More information at http://bioinfo.cristal.univ-lille.fr/storm/storm.php
[CONTENTS OF THIS ARCHIVE]
README
Makefile
*.c, *.h - source code
seeds/ - several seed families adapted for SOLiD/Illumina reads
[COMPILING THE SOURCES]
Requirements:
gcc (>=4.2), OpenMP support, Linux or MacOS
Command line:
"make" / "make storm-color" / "make storm-nucleotide" (multithreaded)
[RUNNING SToRM]
Command line:
"./storm -M 1 -g <path_2_reference.fas> -r <path_2_reads.fastq> [opts]"
"./storm -h" for full parameter list
A classic command line:
"./storm-color -M 1 -g reference.fas -r reads.cs -o out.sam"
"./storm-nucleotide -M 1 -g reference.fas -r reads.fq -o out.sam"
Advanced command line:
for "faster" /or/ "more sensitive" mapping :
[0] obviously, use -M <int> to have all mapable reads being mapped !!
Otherwise, only the best read is kept per reference position,
which implies that not all the reads (duplicate, lower quality
ones at the same reference position) are mapped.

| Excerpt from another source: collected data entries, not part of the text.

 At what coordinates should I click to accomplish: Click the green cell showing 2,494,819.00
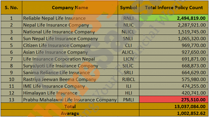[174, 18]
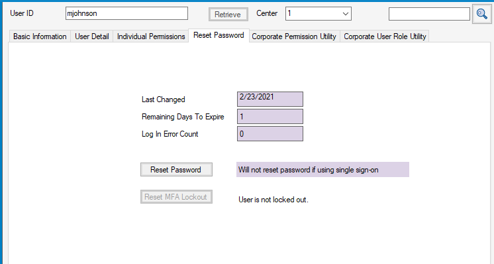This screenshot has width=494, height=264.
Task: Click the Last Changed date field
Action: click(x=270, y=99)
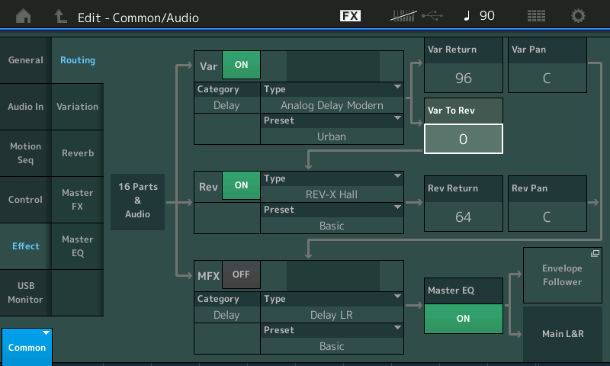The width and height of the screenshot is (610, 366).
Task: Select the Var Return value 96
Action: (x=463, y=78)
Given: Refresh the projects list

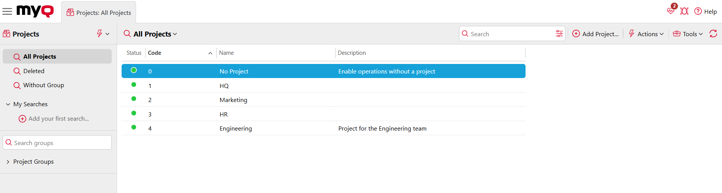Looking at the screenshot, I should coord(713,34).
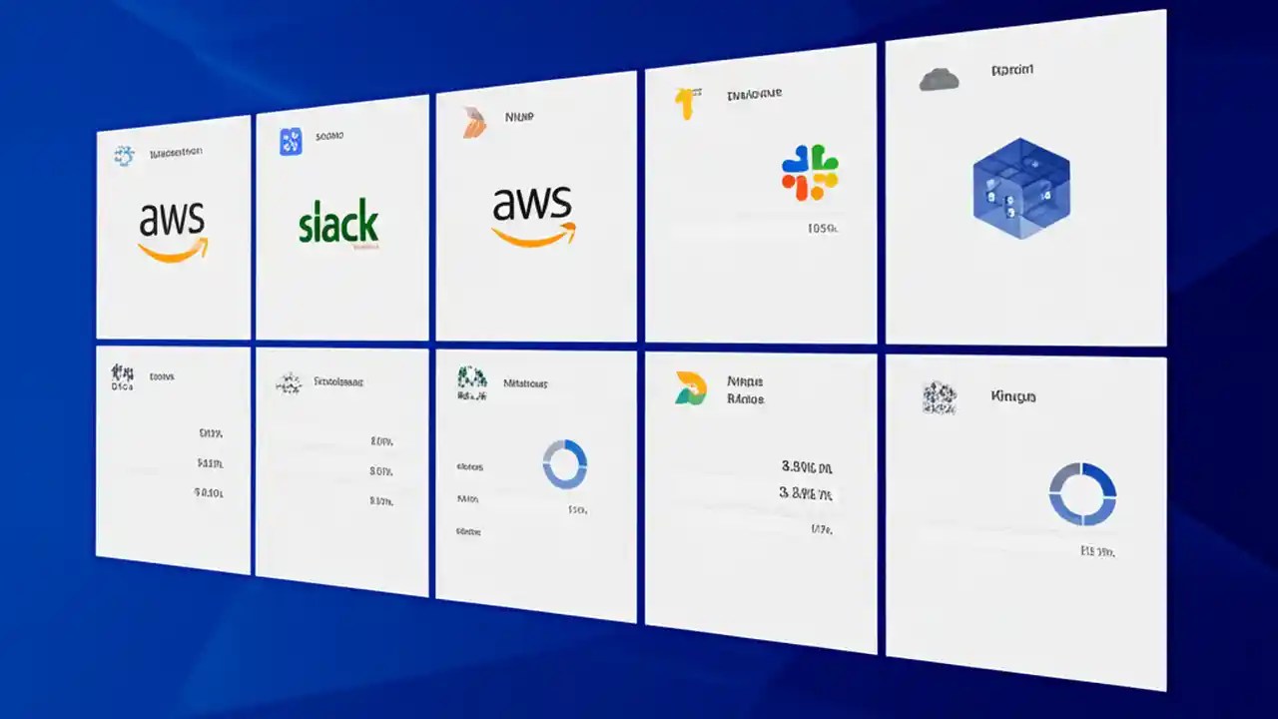Select the blue app icon beside the Slack tile title
This screenshot has width=1278, height=719.
click(x=290, y=140)
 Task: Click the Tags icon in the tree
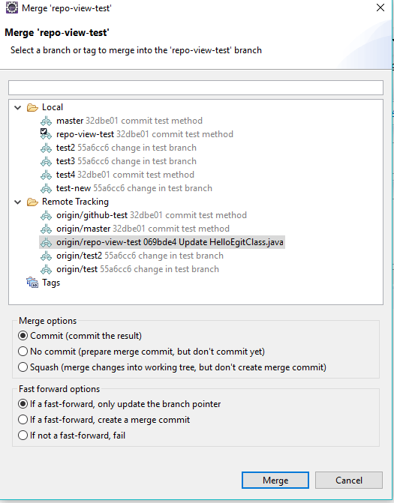(32, 283)
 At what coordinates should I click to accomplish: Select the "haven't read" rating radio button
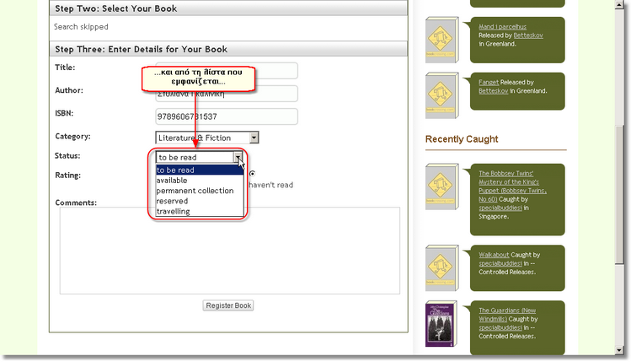coord(252,174)
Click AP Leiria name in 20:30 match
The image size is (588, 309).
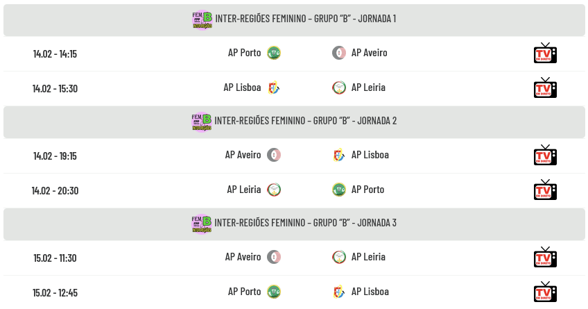click(244, 190)
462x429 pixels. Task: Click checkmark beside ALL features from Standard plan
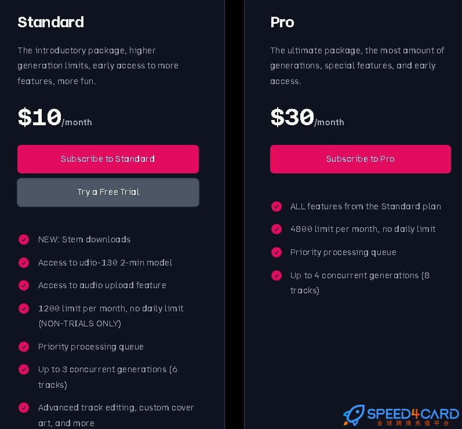[277, 206]
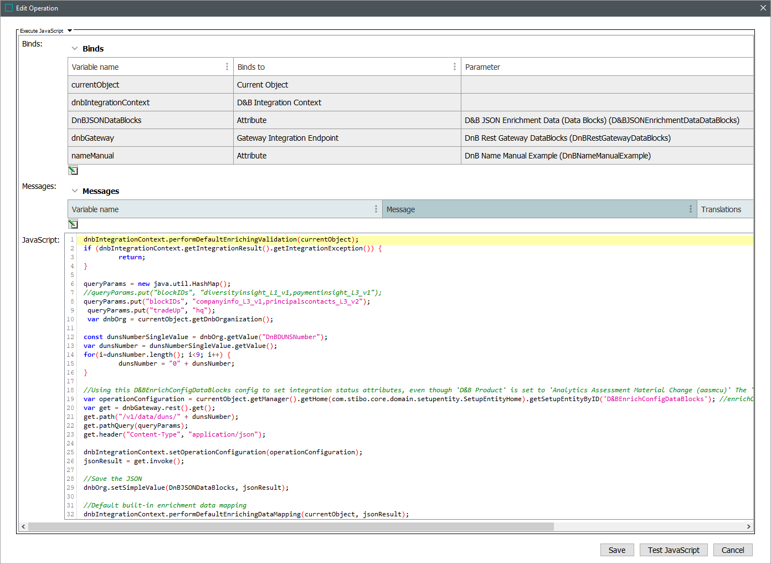Open Binds to column options menu

click(x=454, y=67)
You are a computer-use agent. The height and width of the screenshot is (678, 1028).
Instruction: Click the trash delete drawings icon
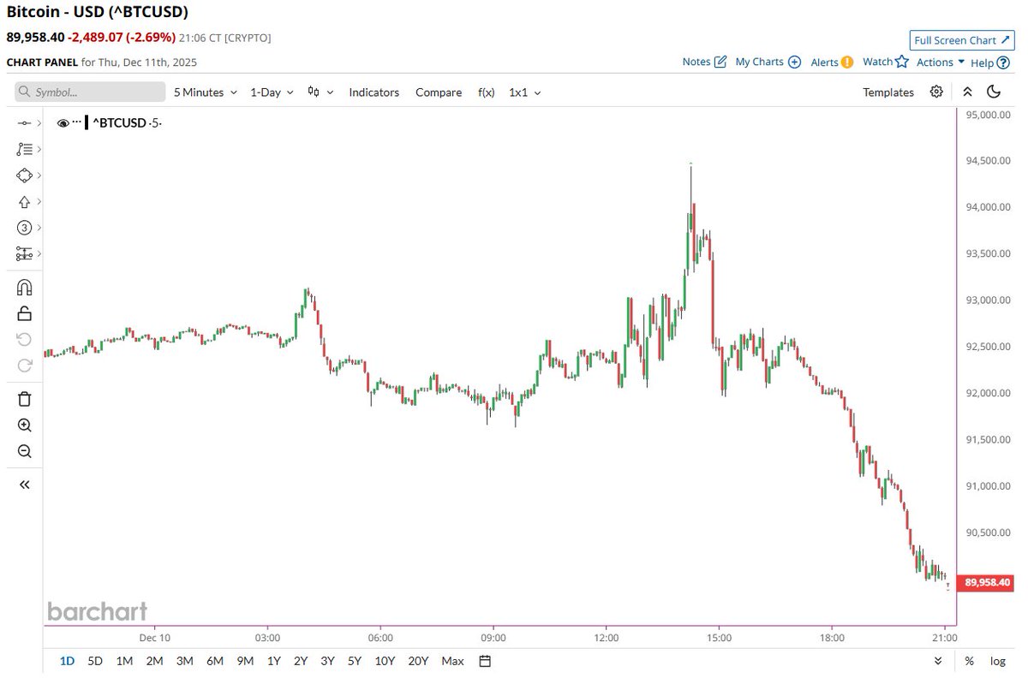coord(24,399)
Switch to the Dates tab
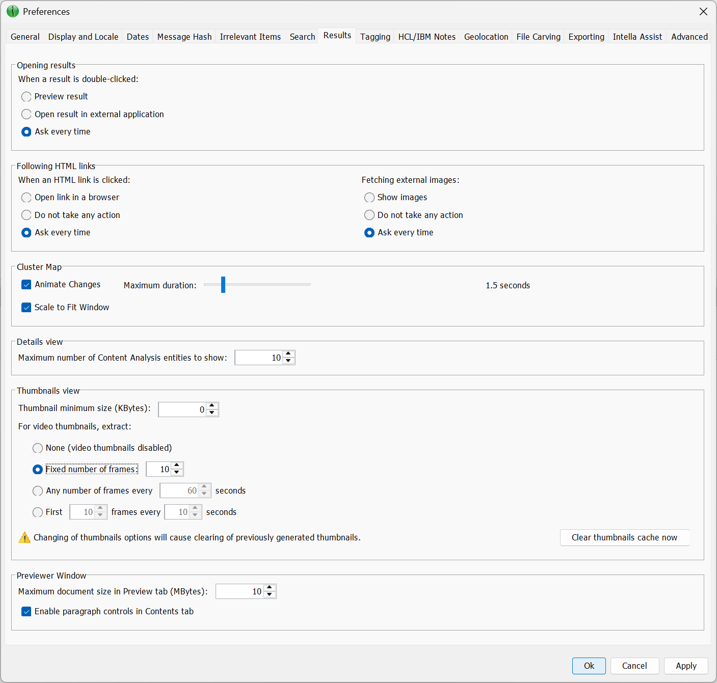Screen dimensions: 717x683 [x=137, y=36]
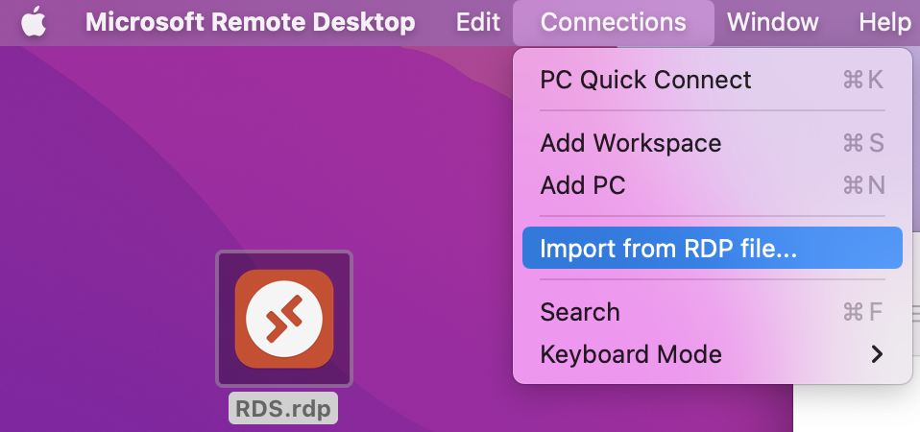
Task: Open the Apple menu
Action: (x=34, y=22)
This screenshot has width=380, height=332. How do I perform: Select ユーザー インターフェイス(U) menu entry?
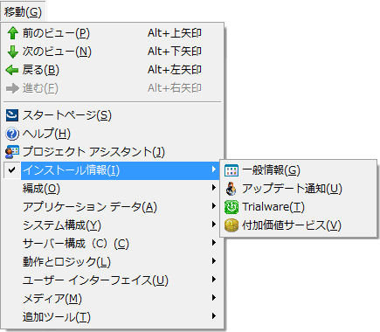[113, 280]
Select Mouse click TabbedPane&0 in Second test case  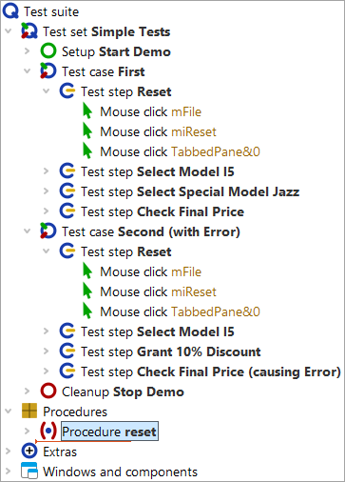pyautogui.click(x=180, y=311)
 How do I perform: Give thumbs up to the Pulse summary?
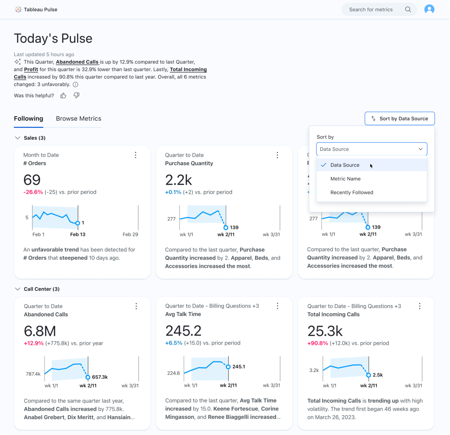[63, 95]
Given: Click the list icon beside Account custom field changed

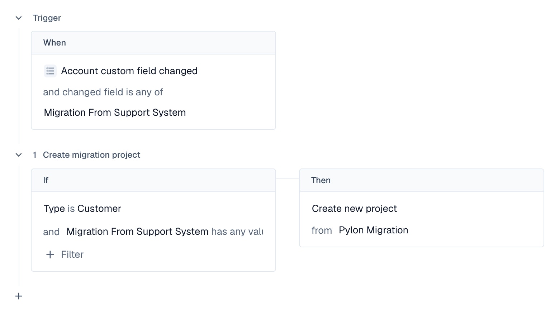Looking at the screenshot, I should [x=50, y=71].
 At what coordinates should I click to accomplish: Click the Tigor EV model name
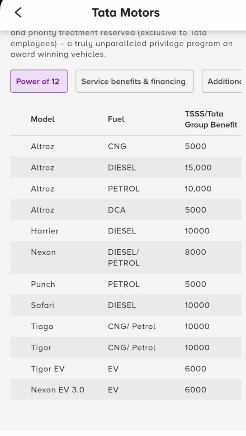(x=48, y=369)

[1] use "larger" /or/ "smaller" scoring thresholds
...
-z 150 -t 150
-z 120 -t 120
-z 100 -t 100
...
By default, setting the same value for both -z/-t is a good idea,
unless you have ">15 indels" or "SOLiD color correction" reasons.
...
-z 105 -t 120
-z 85 -t 100
-z 75 -t 90
...
note that E-value "may be somehow" checked with the ALP tool:
http://www.ncbi.nlm.nih.gov/CBBresearch/Spouge/html_ncbi/html/software/program.html?uid=6
[2] "increase" /or/ "decrease" the number of indels :
...
-i 1
-i 3 (default value)
-i 7
-i 15
for full SIMD support.
...
-i 20
...
for final alignment support only : in that case, the SIMD code
generates a warning explaining that it will compute at most 15
diagonals : you can thus change the SIMD threshold -z <int> to
a smaller value than the final alignment threshold -t <int>.
(see [1] before)
[3] use "less" /or/ "more" seeds of "large" /or/ "small" weight:
...
-s "####-##-#-####;###-#--##-##--###;####-#---#----#--####"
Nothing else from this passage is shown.